Top of THE DATA

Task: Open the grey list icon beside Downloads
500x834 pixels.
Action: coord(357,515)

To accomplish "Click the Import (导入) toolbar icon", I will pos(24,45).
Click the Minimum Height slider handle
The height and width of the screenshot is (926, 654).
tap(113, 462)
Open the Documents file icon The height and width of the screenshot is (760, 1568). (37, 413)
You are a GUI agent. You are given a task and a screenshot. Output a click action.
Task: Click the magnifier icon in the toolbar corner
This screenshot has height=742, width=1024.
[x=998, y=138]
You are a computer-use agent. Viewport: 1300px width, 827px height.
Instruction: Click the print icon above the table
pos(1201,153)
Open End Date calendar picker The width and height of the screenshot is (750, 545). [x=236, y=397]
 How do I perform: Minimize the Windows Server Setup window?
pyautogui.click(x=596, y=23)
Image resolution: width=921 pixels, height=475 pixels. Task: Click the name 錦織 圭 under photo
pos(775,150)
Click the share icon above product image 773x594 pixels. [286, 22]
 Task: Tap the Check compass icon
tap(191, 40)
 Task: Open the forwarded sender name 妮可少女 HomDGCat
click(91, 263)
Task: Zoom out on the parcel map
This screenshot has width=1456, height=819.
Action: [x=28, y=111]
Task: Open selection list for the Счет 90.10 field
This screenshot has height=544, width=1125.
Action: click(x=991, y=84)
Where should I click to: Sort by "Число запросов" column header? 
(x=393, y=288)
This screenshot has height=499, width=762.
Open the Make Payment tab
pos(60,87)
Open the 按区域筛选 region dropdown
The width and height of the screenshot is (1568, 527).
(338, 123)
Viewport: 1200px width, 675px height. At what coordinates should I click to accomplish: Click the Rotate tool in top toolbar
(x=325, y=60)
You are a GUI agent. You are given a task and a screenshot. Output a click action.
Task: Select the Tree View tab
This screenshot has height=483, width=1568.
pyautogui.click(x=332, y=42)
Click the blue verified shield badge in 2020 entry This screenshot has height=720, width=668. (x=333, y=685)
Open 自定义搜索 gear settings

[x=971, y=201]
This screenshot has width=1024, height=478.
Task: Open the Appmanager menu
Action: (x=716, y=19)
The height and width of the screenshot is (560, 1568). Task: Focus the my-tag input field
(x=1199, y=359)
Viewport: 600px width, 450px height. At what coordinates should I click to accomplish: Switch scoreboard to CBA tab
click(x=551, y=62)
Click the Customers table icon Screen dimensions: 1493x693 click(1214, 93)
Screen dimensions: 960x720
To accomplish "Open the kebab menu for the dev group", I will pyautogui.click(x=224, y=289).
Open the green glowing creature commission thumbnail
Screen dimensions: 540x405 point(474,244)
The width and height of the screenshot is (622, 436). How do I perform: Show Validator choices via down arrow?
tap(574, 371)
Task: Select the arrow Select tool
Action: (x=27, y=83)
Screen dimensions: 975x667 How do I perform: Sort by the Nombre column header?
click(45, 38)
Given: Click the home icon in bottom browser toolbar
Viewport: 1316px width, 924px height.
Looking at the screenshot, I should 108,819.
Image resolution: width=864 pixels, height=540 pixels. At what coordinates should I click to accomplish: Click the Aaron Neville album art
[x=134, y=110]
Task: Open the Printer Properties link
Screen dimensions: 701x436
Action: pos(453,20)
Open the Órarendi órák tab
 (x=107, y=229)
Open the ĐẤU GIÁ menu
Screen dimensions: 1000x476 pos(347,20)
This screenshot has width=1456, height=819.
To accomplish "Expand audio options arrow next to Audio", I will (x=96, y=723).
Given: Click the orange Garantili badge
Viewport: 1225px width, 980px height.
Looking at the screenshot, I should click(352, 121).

Bottom of THE DATA

> [EXERCISE PROMPT] Word for word, set down all of the material.

> [TASK OUTPUT]
Task: Open the grey list icon beside Downloads
500x834 pixels.
Action: coord(357,515)

To accomplish "Click the Import (导入) toolbar icon", I will pos(24,45).
Click the Minimum Height slider handle
The height and width of the screenshot is (926, 654).
tap(113, 462)
Open the Documents file icon The height and width of the screenshot is (760, 1568). (37, 413)
You are a GUI agent. You are given a task and a screenshot. Output a click action.
Task: Click the magnifier icon in the toolbar corner
This screenshot has height=742, width=1024.
[x=998, y=138]
You are a computer-use agent. Viewport: 1300px width, 827px height.
Instruction: Click the print icon above the table
pos(1201,153)
Open End Date calendar picker The width and height of the screenshot is (750, 545). [x=236, y=397]
 How do I perform: Minimize the Windows Server Setup window?
pyautogui.click(x=596, y=23)
Image resolution: width=921 pixels, height=475 pixels. Task: Click the name 錦織 圭 under photo
pos(775,150)
Click the share icon above product image 773x594 pixels. [286, 22]
 Task: Tap the Check compass icon
tap(191, 40)
 Task: Open the forwarded sender name 妮可少女 HomDGCat
click(91, 263)
Task: Zoom out on the parcel map
This screenshot has width=1456, height=819.
Action: [x=28, y=111]
Task: Open selection list for the Счет 90.10 field
This screenshot has height=544, width=1125.
Action: click(x=991, y=84)
Where should I click to: Sort by "Число запросов" column header? 
(x=393, y=288)
This screenshot has height=499, width=762.
Open the Make Payment tab
pos(60,87)
Open the 按区域筛选 region dropdown
The width and height of the screenshot is (1568, 527).
(338, 123)
Viewport: 1200px width, 675px height. At what coordinates should I click to accomplish: Click the Rotate tool in top toolbar
(x=325, y=60)
You are a GUI agent. You are given a task and a screenshot. Output a click action.
Task: Select the Tree View tab
This screenshot has height=483, width=1568.
pyautogui.click(x=332, y=42)
Click the blue verified shield badge in 2020 entry This screenshot has height=720, width=668. (x=333, y=685)
Open 自定义搜索 gear settings

[x=971, y=201]
This screenshot has width=1024, height=478.
Task: Open the Appmanager menu
Action: (x=716, y=19)
The height and width of the screenshot is (560, 1568). Task: Focus the my-tag input field
(x=1199, y=359)
Viewport: 600px width, 450px height. At what coordinates should I click to accomplish: Switch scoreboard to CBA tab
click(x=551, y=62)
Click the Customers table icon Screen dimensions: 1493x693 click(1214, 93)
Screen dimensions: 960x720
To accomplish "Open the kebab menu for the dev group", I will pyautogui.click(x=224, y=289).
Open the green glowing creature commission thumbnail
Screen dimensions: 540x405 point(474,244)
The width and height of the screenshot is (622, 436). How do I perform: Show Validator choices via down arrow?
tap(574, 371)
Task: Select the arrow Select tool
Action: (x=27, y=83)
Screen dimensions: 975x667 How do I perform: Sort by the Nombre column header?
click(45, 38)
Given: Click the home icon in bottom browser toolbar
Viewport: 1316px width, 924px height.
Looking at the screenshot, I should 108,819.
Image resolution: width=864 pixels, height=540 pixels. At what coordinates should I click to accomplish: Click the Aaron Neville album art
[x=134, y=110]
Task: Open the Printer Properties link
Screen dimensions: 701x436
Action: pos(453,20)
Open the Órarendi órák tab
 (x=107, y=229)
Open the ĐẤU GIÁ menu
Screen dimensions: 1000x476 pos(347,20)
This screenshot has width=1456, height=819.
To accomplish "Expand audio options arrow next to Audio", I will (x=96, y=723).
Given: Click the orange Garantili badge
Viewport: 1225px width, 980px height.
Looking at the screenshot, I should click(352, 121).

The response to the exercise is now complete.